• **Exercise details**
For this exercise, retype the lines from the one that holds "Task: Choose the ストレッチ (Stretch) tool" through the one that holds "This screenshot has height=469, width=764." in the records below, both included, exactly and without pictures.
(Data records)
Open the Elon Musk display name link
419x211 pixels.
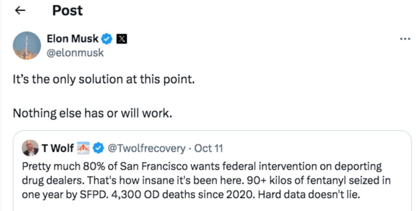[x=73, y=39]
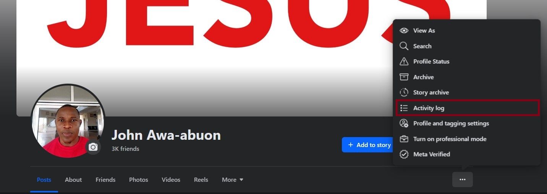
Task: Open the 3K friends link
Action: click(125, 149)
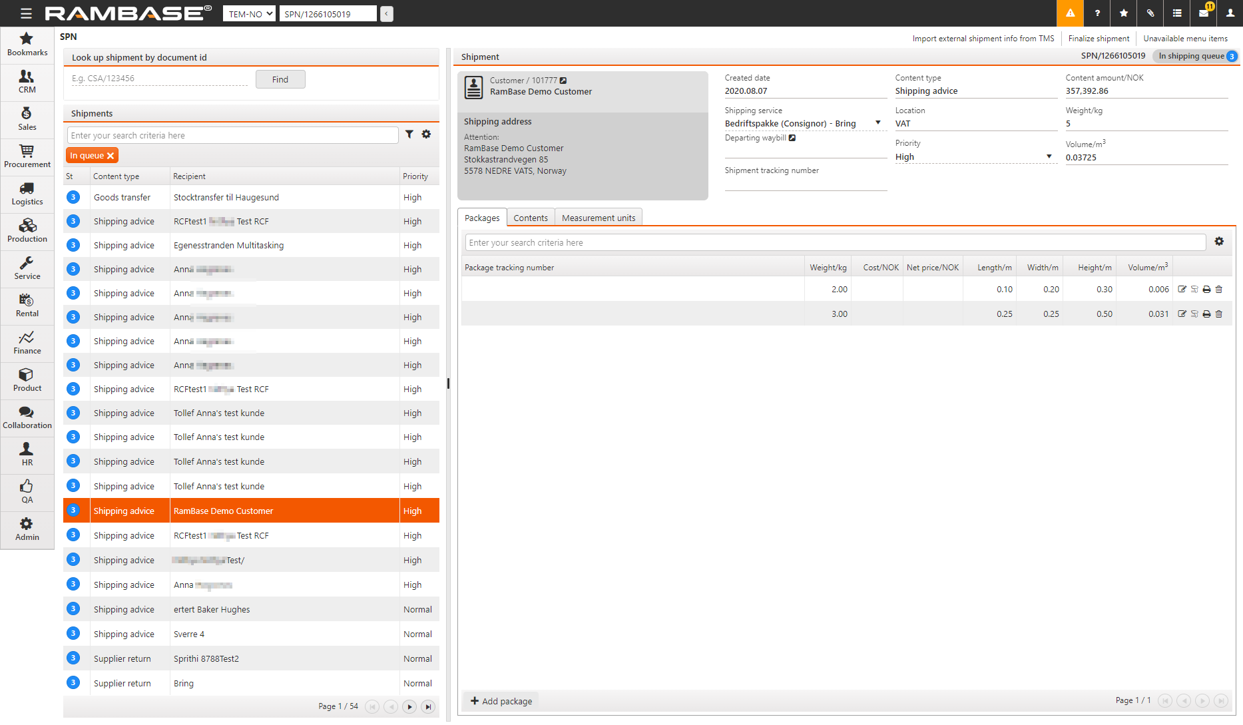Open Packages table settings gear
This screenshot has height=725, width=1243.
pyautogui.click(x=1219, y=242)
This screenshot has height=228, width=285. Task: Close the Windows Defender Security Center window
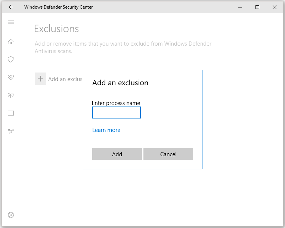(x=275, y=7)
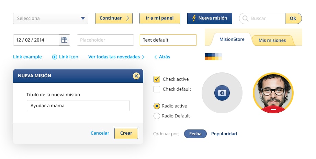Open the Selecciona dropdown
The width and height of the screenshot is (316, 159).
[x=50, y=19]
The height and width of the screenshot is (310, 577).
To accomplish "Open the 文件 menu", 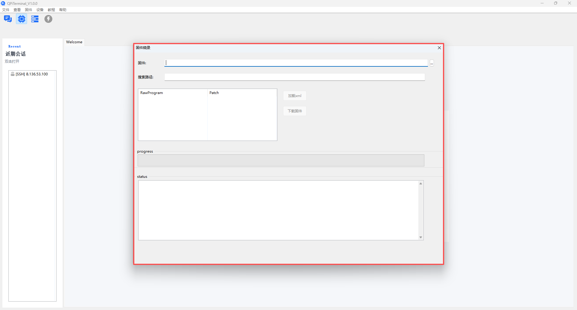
(End Data records)
(Data records)
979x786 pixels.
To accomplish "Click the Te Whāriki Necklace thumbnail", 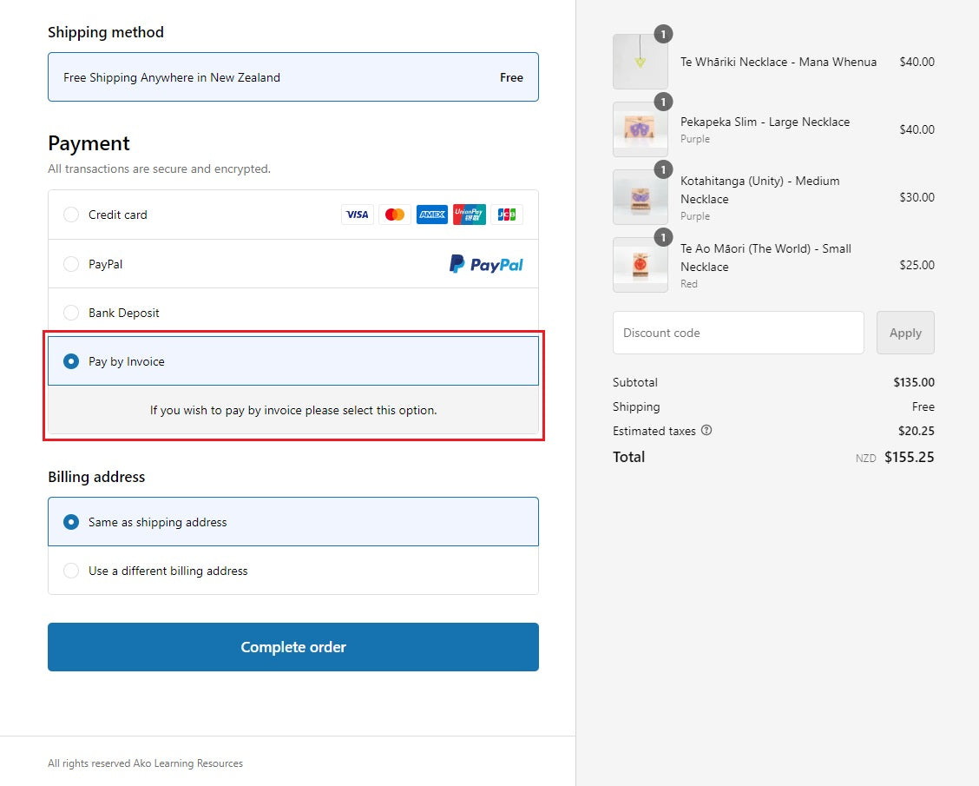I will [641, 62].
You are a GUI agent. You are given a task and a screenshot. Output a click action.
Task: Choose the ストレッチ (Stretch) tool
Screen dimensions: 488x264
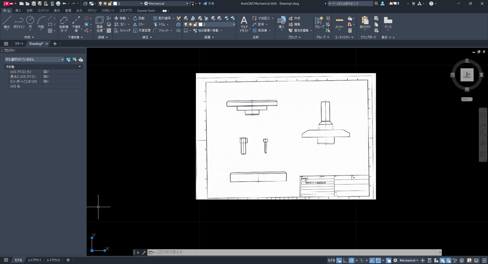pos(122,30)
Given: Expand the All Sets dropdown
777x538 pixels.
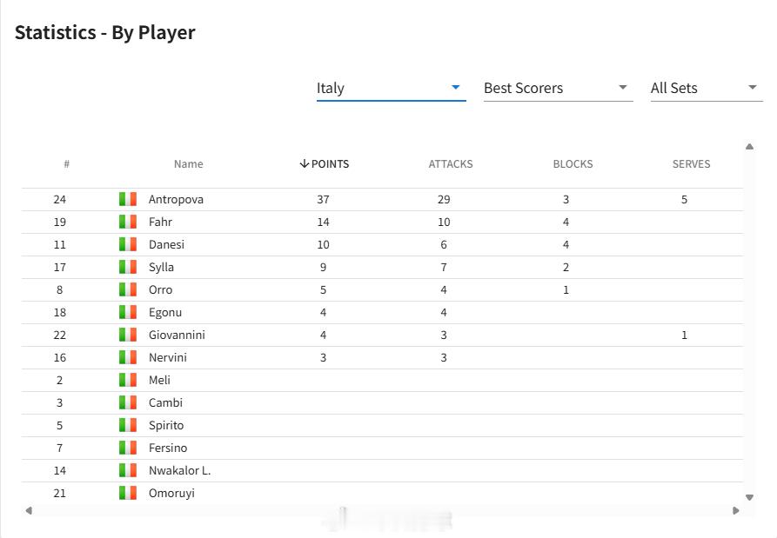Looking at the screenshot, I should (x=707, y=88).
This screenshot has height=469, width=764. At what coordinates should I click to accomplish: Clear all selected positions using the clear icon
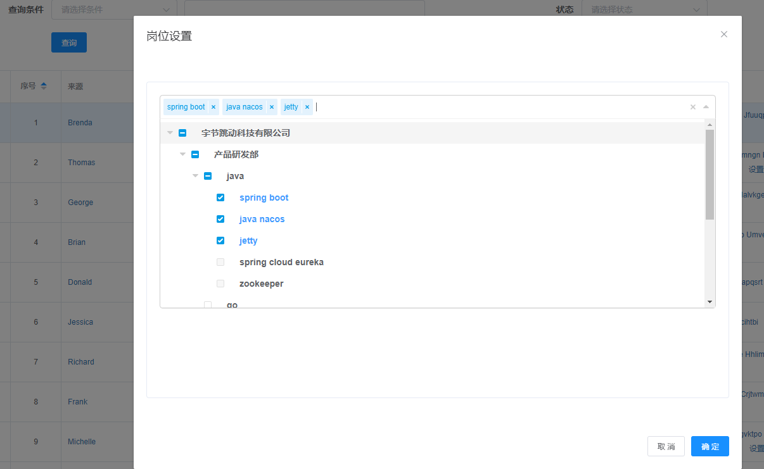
(End Data records)
(Data records)
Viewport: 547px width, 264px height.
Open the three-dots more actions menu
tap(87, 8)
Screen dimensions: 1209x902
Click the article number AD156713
(End Data records)
• **Response area**
Task: Choose the ストレッチ (Stretch) tool
Screen dimensions: 488x264
pos(122,30)
Given: Expand the All Sets dropdown
777x538 pixels.
Looking at the screenshot, I should (x=707, y=88).
This screenshot has height=469, width=764. At what coordinates should I click to accomplish: Clear all selected positions using the clear icon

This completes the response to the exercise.